In two of five grafts for which detailed studies were performed, transplanted muscle was macroscopically identical to control muscle taken from the recipient’s larynx prior to implantation. In other samples, breakdown of muscle structure, reductions in muscle fibre size and changes in phenotype were apparent, despite no significant changes in appearance or immunohistology of the mucosal compartment in the same larynges. This is most likely to be a consequence of denervation-induced atrophy. In a previous study on primate laryngeal muscles it was shown that denervation produced shrinkage of fast-type fibres within 2 weeks (particularly in the thyroarytenoid) and after 8 weeks all laryngeal muscles showed significant fibrosis [30]. Similarly, in a rat model of recurrent laryngeal nerve transection there was an approximate 40% decrease in muscle fibre size and almost complete loss of synaptophysin-positive nerve terminals [31] 2 weeks after denervation. Even as early as 7 days, denervation induces a significant reduction in muscle weight (which recovers upon reinnervation) and decreased fibre size in rat laryngeal muscles, with a large reduction in type IIB myosin heavy chain protein [32]. This is consistent with our results showing a significant fall in fast-type MyHC protein levels; we have previously shown that type IIB MyHC predominates in pig laryngeal muscle [18]. One study [33] suggests slow type I MyHC is relatively unaffected by denervation, but another indicates that over a longer time-course there is a progressive reduction in expression [34]. We also observed a “reactivation” of embryonic myosin heavy chain protein in transplanted muscles. This suggests to us that the atrophic changes occurring as a result of denervation can trigger a regenerative response mimicking the developmental processes of muscle formation [35]. Indeed, recent studies indicate that compared with limb muscles, laryngeal muscle has an enhanced ability to respond to denervation as the result of a robust addition of myonuclei and myofibre remodelling due to intrinsic activation of muscle satellite cells [36, 37]. Thus, further studies are warranted to determine how functional reinnervation might be achieved following laryngeal transplantation. Lack of sensory innervation at 1 week was probably the cause of the minor aspiration noted in one animal, though its absence in the other four undergoing videofluoroscopy was encouraging.

Conclusion

This is the first detailed study of the acute vascular and myologic outcomes of laryngeal transplantation in a preclinical model. At 1 week, laryngeal transplants between pigs fully matched at the MHC2 loci are characterised by good function as measured by swallowing and ‘phonation’. Laryngeal muscle displays signs of denervation induced atrophy, but the “reactivation” of embryonic MyHC is encouraging, suggesting that the muscle can actively mount a regenerative response after transplantation.
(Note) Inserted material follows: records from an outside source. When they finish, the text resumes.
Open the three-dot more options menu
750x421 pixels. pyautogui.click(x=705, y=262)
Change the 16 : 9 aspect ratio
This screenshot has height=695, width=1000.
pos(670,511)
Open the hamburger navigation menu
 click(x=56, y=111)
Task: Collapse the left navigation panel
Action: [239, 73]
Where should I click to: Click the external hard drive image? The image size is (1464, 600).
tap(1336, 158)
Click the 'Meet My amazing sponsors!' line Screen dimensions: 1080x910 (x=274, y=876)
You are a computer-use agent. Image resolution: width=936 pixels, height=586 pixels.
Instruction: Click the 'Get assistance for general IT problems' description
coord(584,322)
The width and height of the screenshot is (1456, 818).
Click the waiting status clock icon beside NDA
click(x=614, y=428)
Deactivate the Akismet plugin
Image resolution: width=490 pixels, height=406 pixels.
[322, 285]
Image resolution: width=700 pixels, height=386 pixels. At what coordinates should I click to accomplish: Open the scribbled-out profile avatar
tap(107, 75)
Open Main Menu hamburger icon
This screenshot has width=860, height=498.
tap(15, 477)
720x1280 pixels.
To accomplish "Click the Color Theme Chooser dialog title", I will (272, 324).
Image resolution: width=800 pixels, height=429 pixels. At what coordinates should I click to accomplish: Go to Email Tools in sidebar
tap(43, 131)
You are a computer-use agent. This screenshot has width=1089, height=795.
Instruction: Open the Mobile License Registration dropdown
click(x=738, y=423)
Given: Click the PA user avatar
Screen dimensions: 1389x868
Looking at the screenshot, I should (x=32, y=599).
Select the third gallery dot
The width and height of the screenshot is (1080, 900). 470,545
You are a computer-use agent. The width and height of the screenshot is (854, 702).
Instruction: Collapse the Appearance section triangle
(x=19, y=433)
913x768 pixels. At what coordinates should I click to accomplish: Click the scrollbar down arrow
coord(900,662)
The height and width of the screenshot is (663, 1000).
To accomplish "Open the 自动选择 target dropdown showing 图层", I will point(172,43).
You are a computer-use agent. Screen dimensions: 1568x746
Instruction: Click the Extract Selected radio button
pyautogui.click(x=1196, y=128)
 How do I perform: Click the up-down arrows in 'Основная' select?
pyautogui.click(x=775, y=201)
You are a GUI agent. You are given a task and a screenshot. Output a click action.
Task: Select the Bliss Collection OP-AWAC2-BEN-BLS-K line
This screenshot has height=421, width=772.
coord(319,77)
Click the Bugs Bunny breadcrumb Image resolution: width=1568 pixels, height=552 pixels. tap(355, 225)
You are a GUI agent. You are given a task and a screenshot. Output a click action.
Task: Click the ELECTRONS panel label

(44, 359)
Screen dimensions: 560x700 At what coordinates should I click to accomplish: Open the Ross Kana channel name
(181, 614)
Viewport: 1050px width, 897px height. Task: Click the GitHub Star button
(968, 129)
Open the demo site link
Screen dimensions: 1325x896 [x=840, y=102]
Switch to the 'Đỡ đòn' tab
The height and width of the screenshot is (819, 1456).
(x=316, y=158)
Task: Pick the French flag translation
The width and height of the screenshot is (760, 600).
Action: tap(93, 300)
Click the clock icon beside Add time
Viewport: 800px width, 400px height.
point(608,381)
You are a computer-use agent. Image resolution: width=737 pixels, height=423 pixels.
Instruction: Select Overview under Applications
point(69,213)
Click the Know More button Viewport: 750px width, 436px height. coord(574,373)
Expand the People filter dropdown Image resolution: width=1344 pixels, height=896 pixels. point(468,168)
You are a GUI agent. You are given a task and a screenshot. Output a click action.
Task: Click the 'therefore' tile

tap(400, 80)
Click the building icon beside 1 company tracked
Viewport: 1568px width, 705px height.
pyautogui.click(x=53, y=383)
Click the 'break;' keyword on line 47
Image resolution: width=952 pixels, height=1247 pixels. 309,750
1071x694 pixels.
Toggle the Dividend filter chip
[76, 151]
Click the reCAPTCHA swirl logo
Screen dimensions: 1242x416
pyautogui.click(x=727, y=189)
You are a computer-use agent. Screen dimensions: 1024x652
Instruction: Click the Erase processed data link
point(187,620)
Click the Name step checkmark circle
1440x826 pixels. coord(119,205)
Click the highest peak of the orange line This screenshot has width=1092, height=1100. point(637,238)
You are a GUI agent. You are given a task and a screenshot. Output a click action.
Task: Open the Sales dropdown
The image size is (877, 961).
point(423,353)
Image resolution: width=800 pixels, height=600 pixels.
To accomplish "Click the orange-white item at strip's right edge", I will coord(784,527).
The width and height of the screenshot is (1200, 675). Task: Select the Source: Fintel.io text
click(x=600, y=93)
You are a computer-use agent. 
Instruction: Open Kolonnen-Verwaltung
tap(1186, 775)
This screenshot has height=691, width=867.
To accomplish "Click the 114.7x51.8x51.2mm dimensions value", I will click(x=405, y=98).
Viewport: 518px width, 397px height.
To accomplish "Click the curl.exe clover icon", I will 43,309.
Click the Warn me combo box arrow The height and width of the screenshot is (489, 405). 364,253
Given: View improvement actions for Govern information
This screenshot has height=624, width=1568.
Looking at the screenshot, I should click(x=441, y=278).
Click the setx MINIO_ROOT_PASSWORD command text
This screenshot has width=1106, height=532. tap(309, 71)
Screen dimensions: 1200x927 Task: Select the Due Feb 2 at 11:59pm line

The knowledge and skills we have gained from this 1-week study would permit us to progress, subject to licensing and ethical approval, with more confidence to longer term studies, in which the function of the graft can be robustly tested over several weeks or months. These studies provide a firm scientific basis on which to interpret the response to allografting in this robust pre-clinical model.

This study also provides some evidence and in vivo experience and training which would support subsequent clinical trials.